Quoted passage START

Delhi High Court on January 19 will likely decide on the Centre’s plea seeking a recall of its order permitting a woman to abort her pregnancy amid mental health concerns. The Centre challenged the high court’s January 4 order and sought protection for the unborn child.
The Centre’s plea comes two weeks after the high court permitted a woman to abort her pregnancy after taking note of medical reports that diagnosed her as suffering from extreme trauma and depression because of her husband’s death.
The woman, a 26-year-old, lost her husband in October 2023 barely seven months after they got married last year in February. The woman found she was 20 weeks pregnant after her husband’s death.
Even as the Centre seeks protection for the life of an unborn child, AIIMS Delhi—which was tasked with carrying out the abortion—has expressed concerns against foeticide and has sought directions from the court for the welfare, care, and protection in the interest of the child.
“Foeticide in this case is neither justified nor ethical as the fetus is grossly normal,” AIIMS Delhi's January 12 report read.
This is the second time in as many months that the Centre and the AIIMS have expressed reservations against the termination of a pregnancy where the foetus is not suffering any abnormalities.
In October 2023, the Supreme Court on the Centre’s plea recalled its order permitting termination of a pregnancy after AIIMS Delhi said foetus was healthy and viable kickstarting the debate on pro-life versus pro-choice.
Reproductive right includes the right not to procreate: Delhi High Court
The 26-year-old woman – R, found she was 20-weeks pregnant on October 31, merely weeks after her husband’s death. R moved Delhi High Court in December 2023 seeking permission to terminate her pregnancy amid mental health concerns and a change in her marital status.
On January 4, the Delhi High Court permitted the woman to terminate her 26-week pregnancy after taking note of the AIIMS medical report which diagnosed the widow as suffering from “extreme trauma and depression” because of her husband’s death.
“…this Court is of the opinion that, at this juncture, the Petitioner should be permitted to terminate her pregnancy because allowing the Petitioner to continue with the pregnancy can impair the mental stability of the Petitioner as she is showing suicidal tendencies,” the high court’s January 4 order read.
The Delhi High Court had relied on the Supreme Court’s November 2022 judgment which underscored a woman’s right to bodily integrity and reproductive autonomy.
Her life, her choice, the Supreme Court had ruled at the time.

Quoted passage END

**Required work**
(A) For the article on the Delhi High Court abortion case, mark each statement yes or no and quote the exact words from the article that decide it. (i) The woman learned she was 20 weeks pregnant after her husband died. (ii) The AIIMS Delhi report found abnormalities in the fetus. (iii) The woman went to the Delhi High Court in January 2024.
(B) In the article on the Delhi High Court abortion case, what did the AIIMS medical report diagnose the woman with?

Dataset section START

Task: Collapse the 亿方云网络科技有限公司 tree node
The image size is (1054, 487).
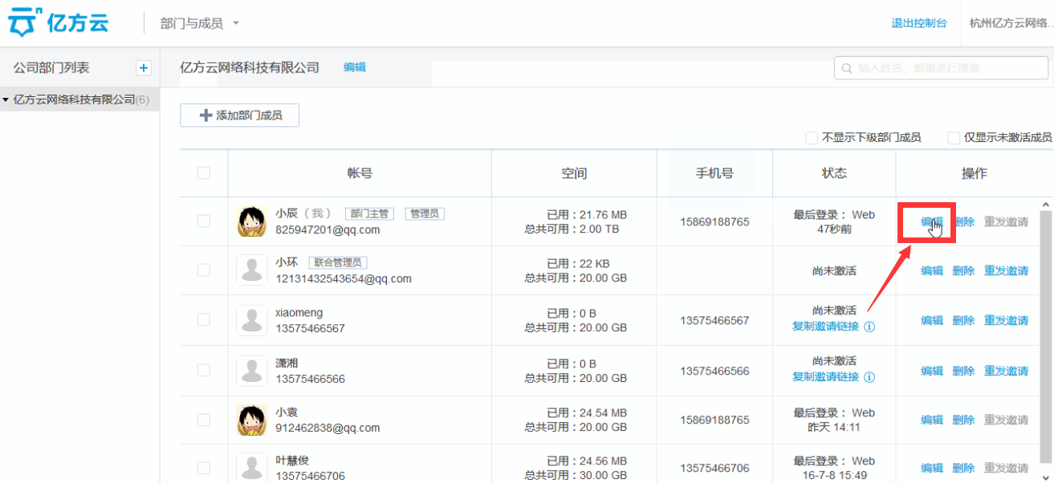Action: pos(6,100)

Dataset section END

**Solved problems**
(A)
(i) Yes: "The woman found she was 20 weeks pregnant after her husband’s death."
(ii) No: "Foeticide in this case is neither justified nor ethical as the fetus is grossly normal"
(iii) No: "R moved Delhi High Court in December 2023"

(B) Extreme trauma and depression because of her husband's death.